• **Exercise objective**
Take the line that contains "The height and width of the screenshot is (1024, 1024)." and each one after it through the last line below, and retype them exactly. Leave out the pictures.

• **Input data**
# # # # # # #

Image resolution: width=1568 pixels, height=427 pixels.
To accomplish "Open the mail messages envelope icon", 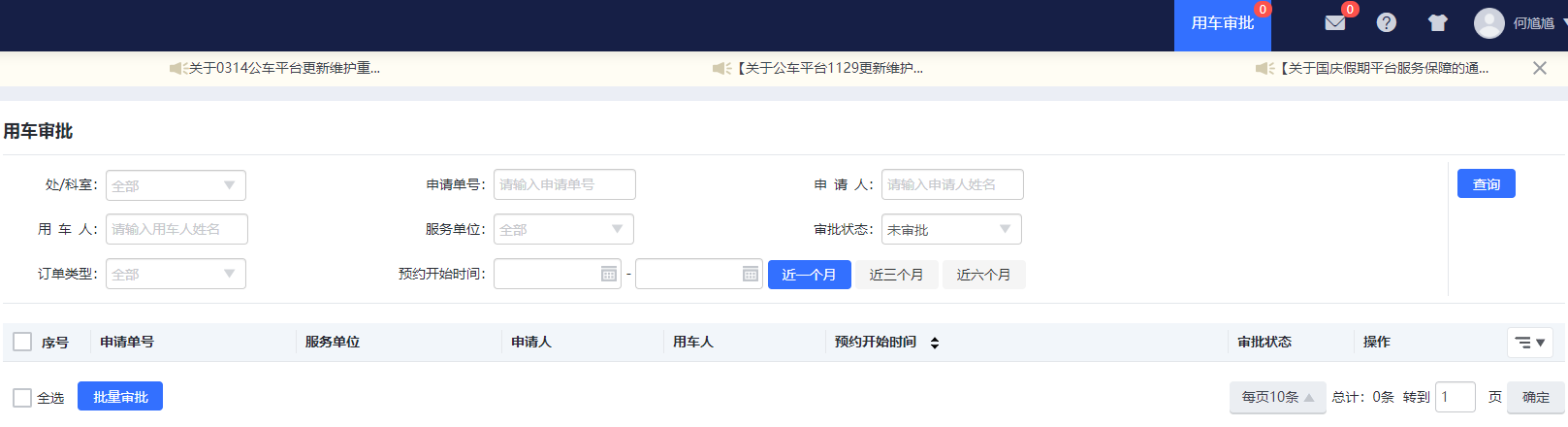I will pyautogui.click(x=1335, y=23).
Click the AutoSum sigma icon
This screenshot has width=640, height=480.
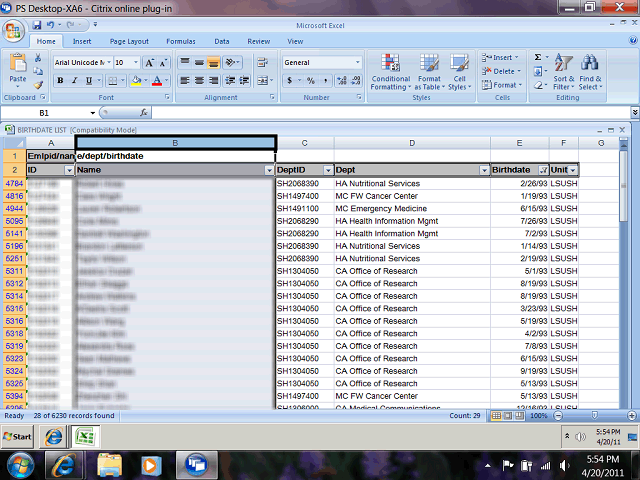[x=537, y=58]
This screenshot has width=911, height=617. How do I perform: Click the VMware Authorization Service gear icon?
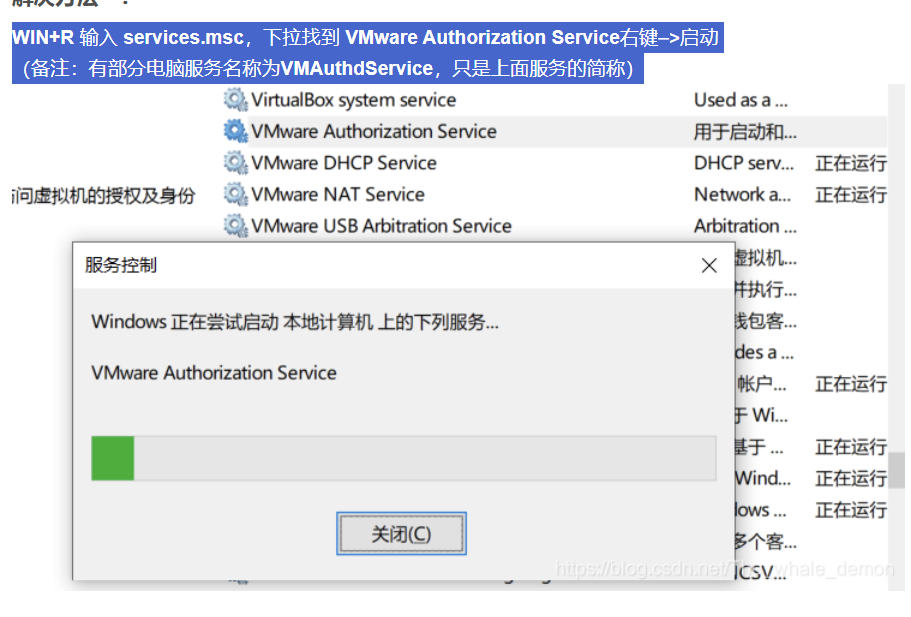[x=235, y=131]
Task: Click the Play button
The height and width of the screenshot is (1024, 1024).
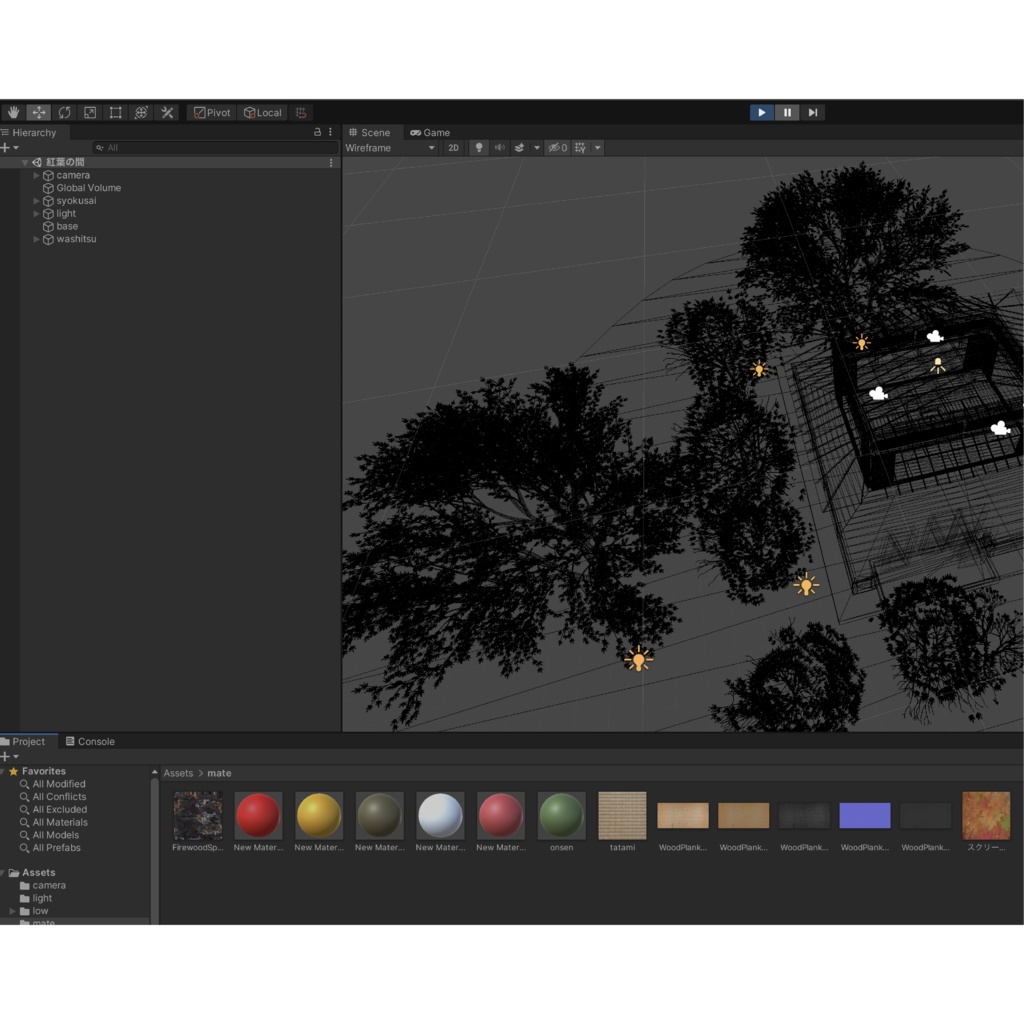Action: [x=761, y=113]
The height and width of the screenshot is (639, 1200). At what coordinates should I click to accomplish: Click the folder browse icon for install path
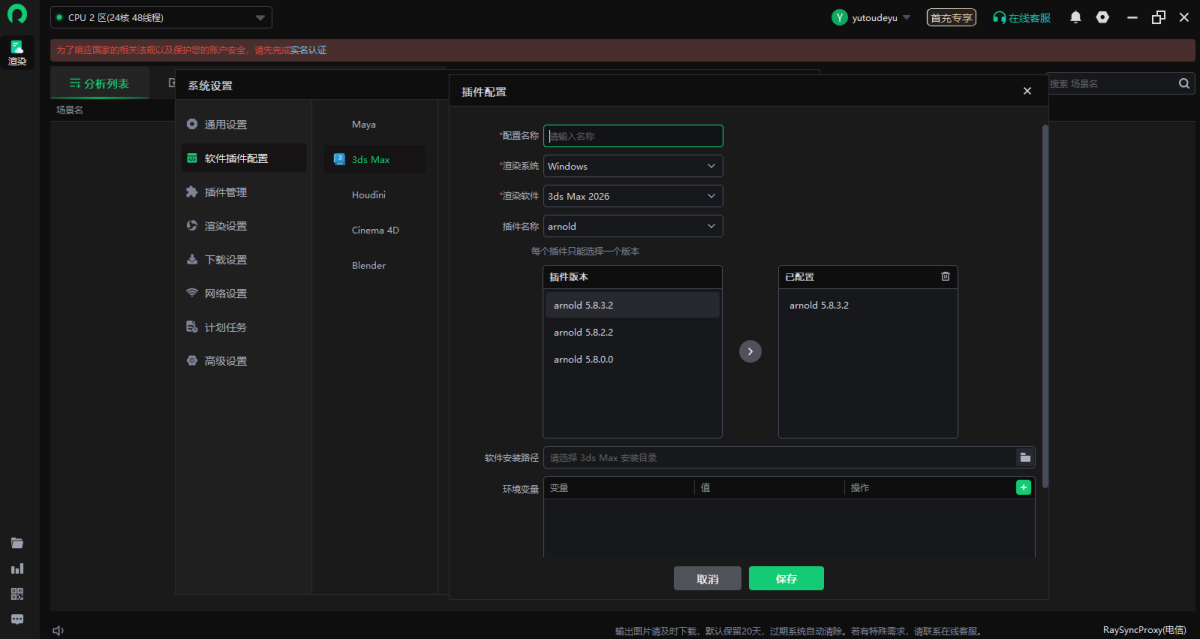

# # # # # # #

• **Task output**
The height and width of the screenshot is (1024, 1024).
Action: [x=761, y=113]
The height and width of the screenshot is (639, 1200). At what coordinates should I click to accomplish: Click the folder browse icon for install path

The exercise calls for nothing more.